Tokenized Treasuries Have Crossed $12.5 Billion. What Comes Next Is Utility.
Tokenized U.S. Treasuries have now reached $12.78 billion in onchain value, according to RWA.xyz

Tokenized U.S. Treasuries have now reached $12.78 billion in onchain value, according to RWA.xyz. That matters for one reason above all: this market is no longer proving that tokenization is possible. It is proving that tokenized cash equivalents are becoming a real part of digital financial infrastructure.
For crypto, that changes the conversation. The first phase of tokenization was about bringing familiar assets onchain. The next phase is about making those assets useful once they are there. In practice, that means collateral that can move faster, capital that can stay productive, and treasury-backed assets that can do more than sit passively in a wallet. Franklin Templeton has made the same broader point in its own framing of tokenized money market funds: tokenization is valuable because it creates new utility and new use cases, not just a digital wrapper around an old instrument.
That is why tokenized Treasuries have become one of the most important RWA categories for crypto-native markets. They combine three properties that matter in practice: recognizable underlying assets, yield linked to short-duration government instruments, and the ability to plug into digital asset workflows. Franklin Templeton’s Franklin OnChain U.S. Government Money Fund, for example, invests at least 99.5% of its assets in U.S. government securities, cash, and repos backed by government securities or cash, while BlackRock’s BUIDL and Ondo’s USDY have helped define the category’s institutional profile onchain.
What matters now is not whether this category exists. It does. What matters is whether tokenized Treasury and money market fund exposure can be used as productive collateral across real trading and treasury workflows. That shift is already happening. Standard Chartered and OKX announced a collateral mirroring programme, in collaboration with Franklin Templeton, that enables institutional clients to use crypto and tokenized money market funds as off-exchange collateral for trading. In other words, the market is already moving beyond passive holding and toward live capital markets usage. (Standard Chartered Bank)
This is where BounceBit fits.
BounceBit’s RWA stack has been built around the idea that tokenized cash equivalents should not stop at issuance. BounceBit integrated Ondo’s USDY as its first tokenized RWA, later expanded Prime to source tokenized cash equivalents from Franklin Templeton’s Benji and BlackRock’s BUIDL via Securitize, and now positions Prime as an institutional platform for turning tokenized cash equivalents into productive, programmable collateral. The platform’s model connects regulated custody with onchain execution, with client assets custodied at Standard Chartered and mirrored to trading venues through an off-exchange settlement flow.

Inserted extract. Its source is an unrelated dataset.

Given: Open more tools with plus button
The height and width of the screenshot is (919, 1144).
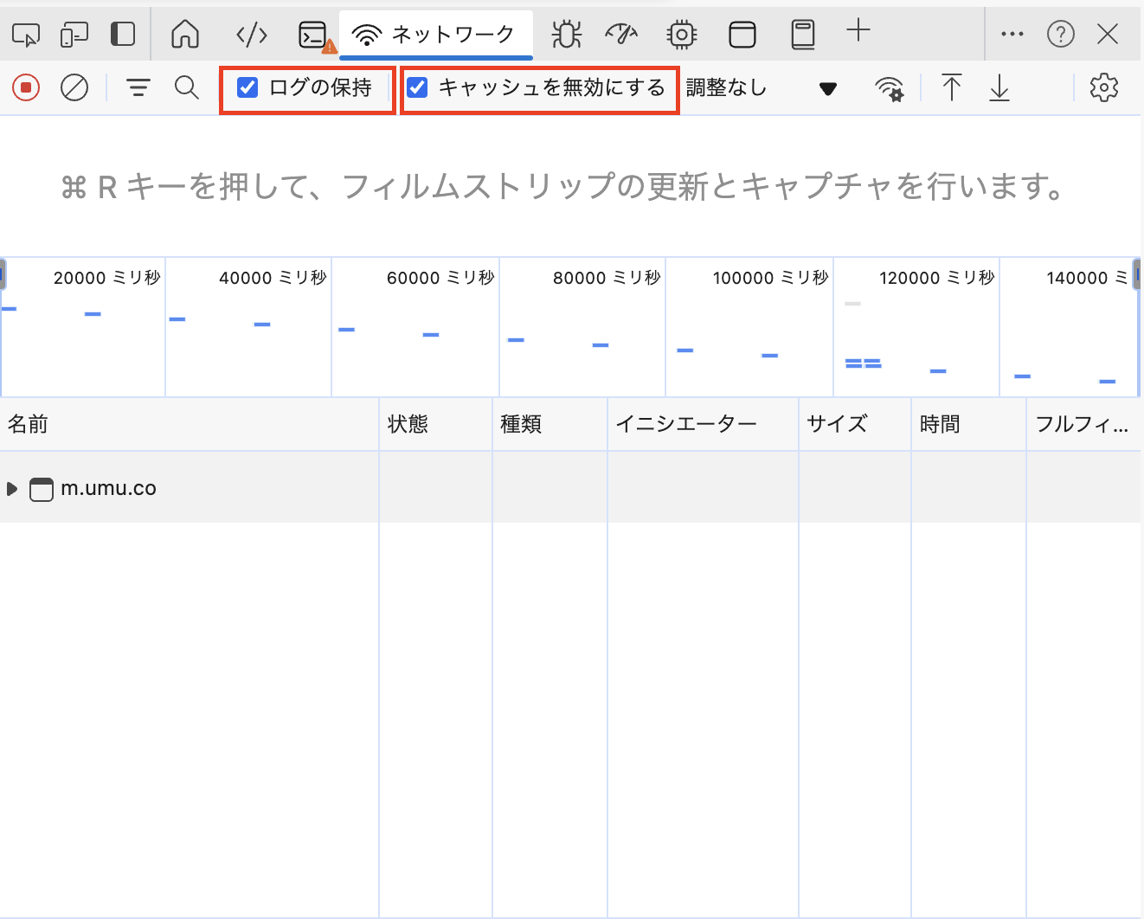Looking at the screenshot, I should coord(858,31).
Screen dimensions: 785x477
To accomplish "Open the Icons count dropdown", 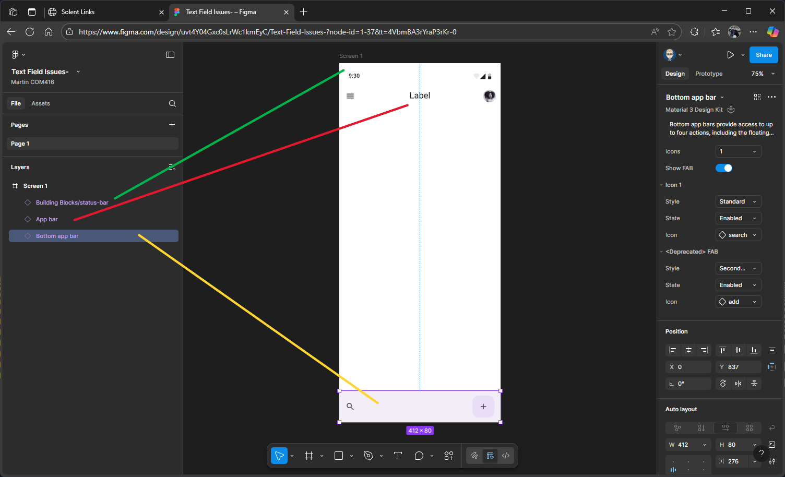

That matters because the market does not need another article saying tokenized Treasuries are growing. It needs infrastructure that answers a more practical question: what can tokenized capital do once it is onchain? BounceBit’s answer is straightforward:
- access to yield above the risk-free rate through structured strategies built on tokenized cash equivalents and market-neutral trading workflows
- productive use of tokenized collateral rather than passive exposure alone
- integration across custody, collateral, and trading so capital can remain controlled while being deployed more efficiently
The partner set around this thesis also says something about where the market is going. BounceBit sources cash-equivalent collateral from Franklin Templeton Benji and BlackRock BUIDL in Prime. Circle’s acquisition of Hashnote made USYC part of Circle’s platform, with Circle explicitly positioning USYC as yield-bearing collateral for digital asset markets.
Seen together, the signal is clear. Stablecoins established the base layer for onchain dollars. Tokenized Treasuries are becoming the next layer for onchain yield-bearing capital. The more important competition from here is not who can tokenize an asset first. It is who can make that asset useful in a system that institutions and crypto-native capital can both actually use.
Tokenized Treasuries crossing $12.5 billion is an important milestone. The more important takeaway is what that milestone unlocks. The next phase of digital capital will be defined less by tokenization alone and more by utility, collateral mobility, and capital efficiency. That is the market BounceBit is building for.
FAQ
What are tokenized Treasuries?
They are blockchain-based representations of U.S. government debt or Treasury-focused money market fund exposure, designed to bring yield-bearing cash-equivalent assets into digital asset markets.
How large is the tokenized Treasury market now?
RWA.xyz currently lists tokenized U.S. Treasuries at $12.78 billion in total value.
Why do tokenized Treasuries matter for crypto?
Because they can provide yield-bearing collateral that is more compatible with treasury management, exchange collateral, and onchain financial workflows than idle stablecoin balances alone.
What is BounceBit’s role in this market?
BounceBit integrates tokenized cash equivalents including Ondo USDY, Franklin Templeton Benji, BlackRock BUIDL, and Hashnote USYC within products designed for yield, collateral, and trading workflows.